Case Presentation. A 77 year old female with a history of an abdominal exploration for a ruptured ectopic pregnancy and recurrent Clostridium difficile infections presented to the hospital with the initial complaint of persistent diarrhea. Her laboratory studies revealed a mild normocytic anemia and heme negative stool. CT scan of the abdominal and pelvis showed a partial small bowel obstruction with a transition to normal caliber distal ileum within the right upper quadrant. The patient denied abdominal pain, nausea, or vomiting and her abdominal x-ray improved within 24 hrs. Stool studies were positive for a campylobacter infection for which the patient was treated and discharged home. Over the subsequent 6 weeks, the patient was admitted to the hospital 3 more times for persistent diarrhea. A CT scan was done at each admission and showed continued evidence of partial bowel obstruction with a transition point in the distal ileum. An upper GI with small bowel follow through showed slow progression of contrast through the stomach and small bowel taking 10 hours to reach the colon and a transition point was noted within the left abdomen. No mass lesions were identified on any imaging study. In continued work up of her diarrhea, her stools studies remained positive for campylobacter infection and the patient was noted to have markedly elevated celiac antibodies. An upper endoscopy was performed on the patient’s fourth admission to biopsy the duodenum and rule out active celiac disease. During endoscopic examination the patient was noted to have over a 500 ml of bilious fluid suctioned from the stomach and duodenum. After surgical evaluation, an nasogastric tube was placed to decompress the bowel and a diagnostic laparoscopy was performed. Ascites fluid was noted and samples of the fluid were sent for cytology and culture. The omentum appeared thickened and nodular. The distal ileum revealed 2 annular masses with no additional masses noted elsewhere in the abdomen. A laparoscopic resection of the obstructing distal ileal masses was performed with final pathology revealing moderately differentiated adenocarcinomas with invasion through the serosa. An omental biopsy and cytology of the peritoneal fluid were also positive for malignancy and consistent with metastatic disease.

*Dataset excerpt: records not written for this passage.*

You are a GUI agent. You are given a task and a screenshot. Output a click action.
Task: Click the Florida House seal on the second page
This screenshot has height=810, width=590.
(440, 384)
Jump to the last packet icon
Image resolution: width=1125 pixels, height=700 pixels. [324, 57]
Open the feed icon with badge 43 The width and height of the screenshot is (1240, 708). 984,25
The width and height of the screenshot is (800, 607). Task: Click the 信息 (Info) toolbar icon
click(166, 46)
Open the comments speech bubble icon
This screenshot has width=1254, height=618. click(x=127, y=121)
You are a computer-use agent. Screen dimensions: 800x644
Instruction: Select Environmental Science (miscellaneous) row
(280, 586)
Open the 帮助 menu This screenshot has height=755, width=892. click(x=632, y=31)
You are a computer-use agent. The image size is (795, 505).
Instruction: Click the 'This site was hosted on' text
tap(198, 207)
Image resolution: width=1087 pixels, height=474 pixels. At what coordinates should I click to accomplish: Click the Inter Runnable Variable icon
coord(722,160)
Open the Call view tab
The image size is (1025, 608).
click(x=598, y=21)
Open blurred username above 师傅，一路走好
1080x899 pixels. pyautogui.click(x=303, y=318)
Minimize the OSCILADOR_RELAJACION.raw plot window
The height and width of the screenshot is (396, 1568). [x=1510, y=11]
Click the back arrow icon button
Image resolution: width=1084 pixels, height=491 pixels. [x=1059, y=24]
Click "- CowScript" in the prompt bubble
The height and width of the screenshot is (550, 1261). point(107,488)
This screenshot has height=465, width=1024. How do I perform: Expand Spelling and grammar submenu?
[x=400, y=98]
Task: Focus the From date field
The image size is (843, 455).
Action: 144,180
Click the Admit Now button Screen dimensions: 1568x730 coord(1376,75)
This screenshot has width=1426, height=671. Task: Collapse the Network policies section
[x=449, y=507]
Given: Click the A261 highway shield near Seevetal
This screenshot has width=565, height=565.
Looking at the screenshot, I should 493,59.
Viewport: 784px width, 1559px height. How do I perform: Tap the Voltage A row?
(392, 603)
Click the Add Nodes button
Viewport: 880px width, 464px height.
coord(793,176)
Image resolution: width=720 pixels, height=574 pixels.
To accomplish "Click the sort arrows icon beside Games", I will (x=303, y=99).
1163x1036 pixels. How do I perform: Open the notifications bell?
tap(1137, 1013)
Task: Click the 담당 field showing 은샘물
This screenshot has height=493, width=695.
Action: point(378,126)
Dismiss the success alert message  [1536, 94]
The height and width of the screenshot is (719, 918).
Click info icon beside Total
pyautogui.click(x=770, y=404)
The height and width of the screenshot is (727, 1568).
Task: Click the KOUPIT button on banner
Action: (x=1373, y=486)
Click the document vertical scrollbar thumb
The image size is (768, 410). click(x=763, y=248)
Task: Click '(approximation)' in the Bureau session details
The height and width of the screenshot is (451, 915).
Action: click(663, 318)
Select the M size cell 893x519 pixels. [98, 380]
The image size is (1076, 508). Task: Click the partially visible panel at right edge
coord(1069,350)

Conclusion. Small bowel carcinomas are rare and often diagnosis is delayed as many patients remain asymptomatic until development of advanced disease. Additionally, diagnosis may be complicated by symptoms explained by overlapping gastrointestinal infection or inflammatory disease. Abdominal exploration should be considered when symptoms persist despite medical management and with imaging that remains abnormal.